What could be better than looking into glibc that I'm using right now as I write this answer? :-)
glibc 2.29 defines x86_64 syscalls at sysdeps/unix/sysv/linux/x86_64/sysdep.h and that contains some interesting code, e.g.:
/* The Linux/x86-64 kernel expects the system call parameters in
registers according to the following table:
syscall number rax
arg 1 rdi
arg 2 rsi
arg 3 rdx
arg 4 r10
arg 5 r8
arg 6 r9
The Linux kernel uses and destroys internally these registers:
return address from
syscall rcx
eflags from syscall r11
Normal function call, including calls to the system call stub
functions in the libc, get the first six parameters passed in
registers and the seventh parameter and later on the stack. The
register use is as follows:
system call number in the DO_CALL macro
arg 1 rdi
arg 2 rsi
arg 3 rdx
arg 4 rcx
arg 5 r8
arg 6 r9
We have to take care that the stack is aligned to 16 bytes. When
called the stack is not aligned since the return address has just
been pushed.
Syscalls of more than 6 arguments are not supported. */
and:
/* Registers clobbered by syscall. */
# define REGISTERS_CLOBBERED_BY_SYSCALL "cc", "r11", "cx"
#undef internal_syscall6
#define internal_syscall6(number, err, arg1, arg2, arg3, arg4, arg5, arg6) \
({ \
unsigned long int resultvar; \
TYPEFY (arg6, __arg6) = ARGIFY (arg6); \
TYPEFY (arg5, __arg5) = ARGIFY (arg5); \
TYPEFY (arg4, __arg4) = ARGIFY (arg4); \
TYPEFY (arg3, __arg3) = ARGIFY (arg3); \
TYPEFY (arg2, __arg2) = ARGIFY (arg2); \
TYPEFY (arg1, __arg1) = ARGIFY (arg1); \
register TYPEFY (arg6, _a6) asm ("r9") = __arg6; \
register TYPEFY (arg5, _a5) asm ("r8") = __arg5; \
register TYPEFY (arg4, _a4) asm ("r10") = __arg4; \
register TYPEFY (arg3, _a3) asm ("rdx") = __arg3; \
register TYPEFY (arg2, _a2) asm ("rsi") = __arg2; \
register TYPEFY (arg1, _a1) asm ("rdi") = __arg1; \
asm volatile ( \
"syscall\n\t" \
: "=a" (resultvar) \
: "0" (number), "r" (_a1), "r" (_a2), "r" (_a3), "r" (_a4), \
"r" (_a5), "r" (_a6) \
: "memory", REGISTERS_CLOBBERED_BY_SYSCALL); \
(long int) resultvar; \
})
which I feel are pretty self explanatory. Note how this seems to have been designed to exactly match the calling convention of regular System V AMD64 ABI functions: https://en.wikipedia.org/wiki/X86_calling_conventions#List_of_x86_calling_conventions
Quick reminder of the clobbers:
cc means flag registers. But Peter Cordes comments that this is unnecessary here.
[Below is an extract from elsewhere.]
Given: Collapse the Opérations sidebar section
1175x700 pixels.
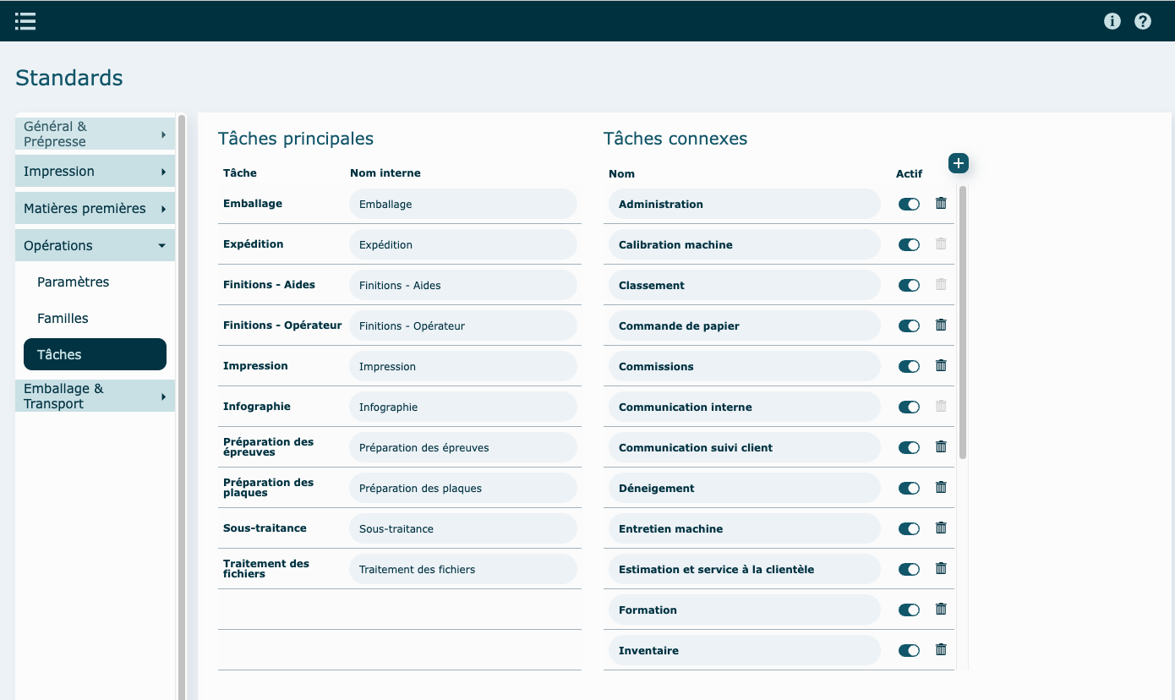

memory means that a pointer may be passed in assembly and used to access memory
For an explicit minimal runnable example from scratch see this answer: How to invoke a system call via syscall or sysenter in inline assembly?
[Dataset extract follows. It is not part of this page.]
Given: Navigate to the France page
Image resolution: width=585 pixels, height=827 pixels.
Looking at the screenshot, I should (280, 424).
Make some syscalls in assembly manually
Not very scientific, but fun:
x86_64.S
.text
.global _start
_start:
asm_main_after_prologue:
/* write */
mov $1, %rax /* syscall number */
mov $1, %rdi /* stdout */
mov $msg, %rsi /* buffer */
mov $len, %rdx /* len */
syscall
/* exit */
mov $60, %rax /* syscall number */
mov $0, %rdi /* exit status */
syscall
msg:
.ascii "hello\n"
len = . - msg
GitHub upstream.
Make system calls from C
Here's an example with register constraints: How to invoke a system call via syscall or sysenter in inline assembly?
aarch64
I've shown a minimal runnable userland example at: https://reverseengineering.stackexchange.com/questions/16917/arm64-syscalls-table/18834#18834 TODO grep kernel code here, should be easy.
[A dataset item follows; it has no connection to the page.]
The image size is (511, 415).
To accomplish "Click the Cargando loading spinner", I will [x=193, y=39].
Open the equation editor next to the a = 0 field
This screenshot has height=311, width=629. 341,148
Calling conventions defines how parameters are passed in the registers when calling or being called by other program. And the best source of these convention is in the form of ABI standards defined for each these hardware. For ease of compilation, the same ABI is also used by userspace and kernel program. Linux/Freebsd follow the same ABI for x86-64 and another set for 32-bit. But x86-64 ABI for Windows is different from Linux/FreeBSD. And generally ABI does not differentiate system call vs normal "functions calls".
Ie, here is a particular example of x86_64 calling conventions and it is the same for both Linux userspace and kernel: http://eli.thegreenplace.net/2011/09/06/stack-frame-layout-on-x86-64/ (note the sequence a,b,c,d,e,f of parameters):
Performance is one of the reasons for these ABI (eg, passing parameters via registers instead of saving into memory stacks)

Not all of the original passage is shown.